Starting in September, Galway Arts Centre is offering aspiring poets a choice of three poetry workshops, all facilitated by poet Kevin Higgins, whose best-selling first collection, The Boy With No Face, published by Salmon Poetry, was short-listed for the 2006 Strong Award for Best First Collection by an Irish poet. Kevin’s second collection of poems, Time Gentlemen, Please, was published in 2008 by Salmon Poetry and his poetry is discussed in The Cambridge Introduction to Modern Irish Poetry. His third collection Frightening New Furniture was published in 2010 by Salmon. His work also appears in the generation defining anthology Identity Parade –New British and Irish Poets (Ed. Roddy Lumsden, Bloodaxe, 2010) and The Hundred Years’ War: modern war poems (Ed Neil Astley, Bloodaxe April 2014). A collection of Kevin’s essays and book reviews, Mentioning The War, was published by Salmon Poetry in 2012. Kevin’s poetry has been translated into Greek, Russian, Spanish, Italian, Japanese & Portuguese. His fourth collection of poetry, The Ghost in the Lobby, was published in 2014 by Salmon. Kevin's poetry was the subject of a paper 'The Case of Kevin Higgins, or, The Present State of Irish Poetic Satire' presented by David Wheatley at a Symposium on Satire at the University of Aberdeen. Kevin was satirist-in-residence with the alternative literature website The Bogman’s Cannon 2015-16 and is Writer-in-Residence at University Hospitals Galway. 2016 – The Selected Satires of Kevin Higgins was published by NuaScéalta in early 2016; a pamphlet of Kevin’s recent political poems The Minister For Poetry Has Decreed was published in 2016 by the new Culture Matters imprint of U.K. based Manifesto Press. Song of Songs 2:0 – New & Selected Poems is published by Salmon (Spring 2017) and launched at the 2017 Cúirt Festival. The Stinging Fly magazine described Kevin as “likely the most widely read living poet in Ireland”. His poems have been quoted in The Daily Telegraph, The Times (UK), The Independent, The Daily Mirror, on Tonight With Vincent Browne; and read aloud by film director Ken Loach at a political meeting in London.

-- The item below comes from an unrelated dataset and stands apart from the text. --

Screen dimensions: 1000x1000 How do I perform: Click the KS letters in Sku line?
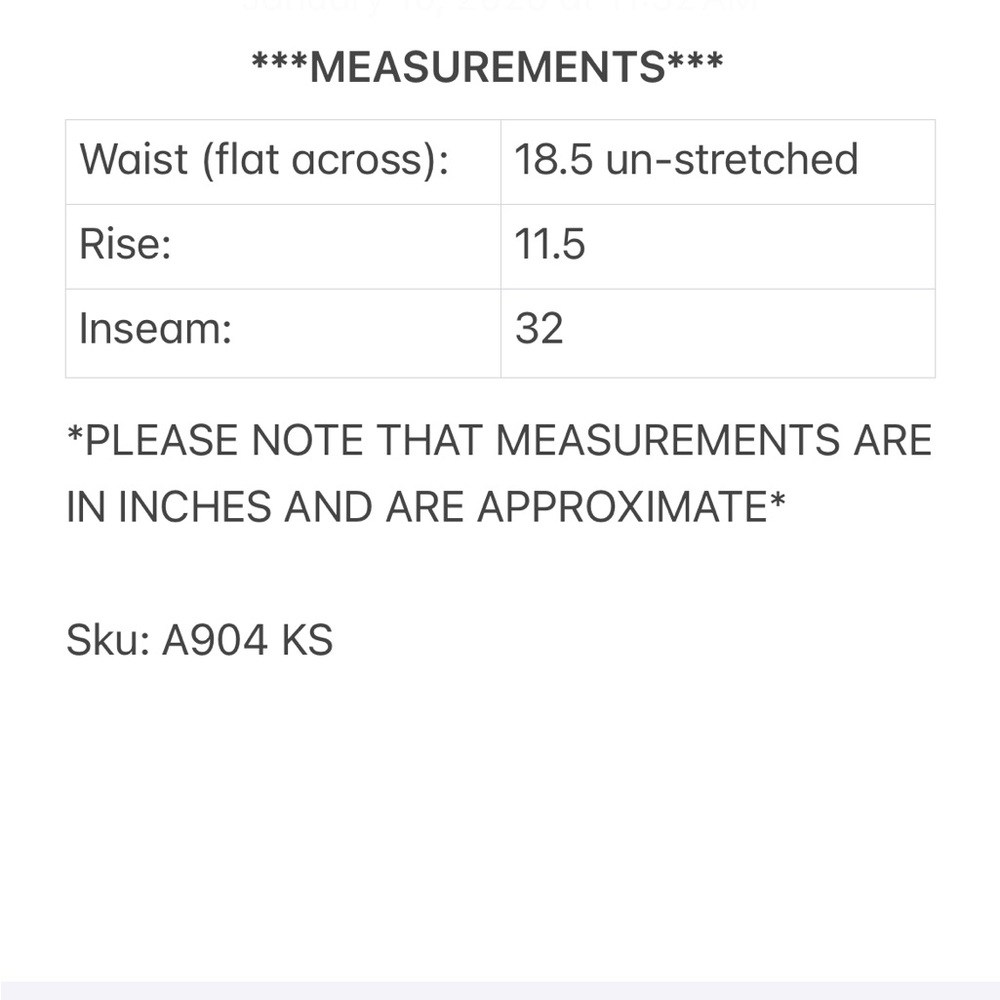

Each week Kevin will give participants a
poetry writing exercise for the following week and will offer each participant
constructive suggestions as to how her or his poem can become the best possible
poem it can be.
Each workshop will run for ten weeks, commencing the week of Monday September 24th. They will take place on Tuesday evenings, 7-8.30pm (first class Tuesday, September 25th); on Thursday afternoons, 2-4pm (first class Thursday, September 27th) and on Friday afternoons, 2-3.30pm (first class Friday, September 28th).
The Tuesday evening and Friday afternoon workshops are open to both complete beginners as well as those who’ve been writing for some time. The Thursday afternoon workshop is an Advanced Poetry Workshop, suitable for those who’ve participated in poetry workshops before or had poems published in magazines. The cost to participants is €110, with a €100 concession rate.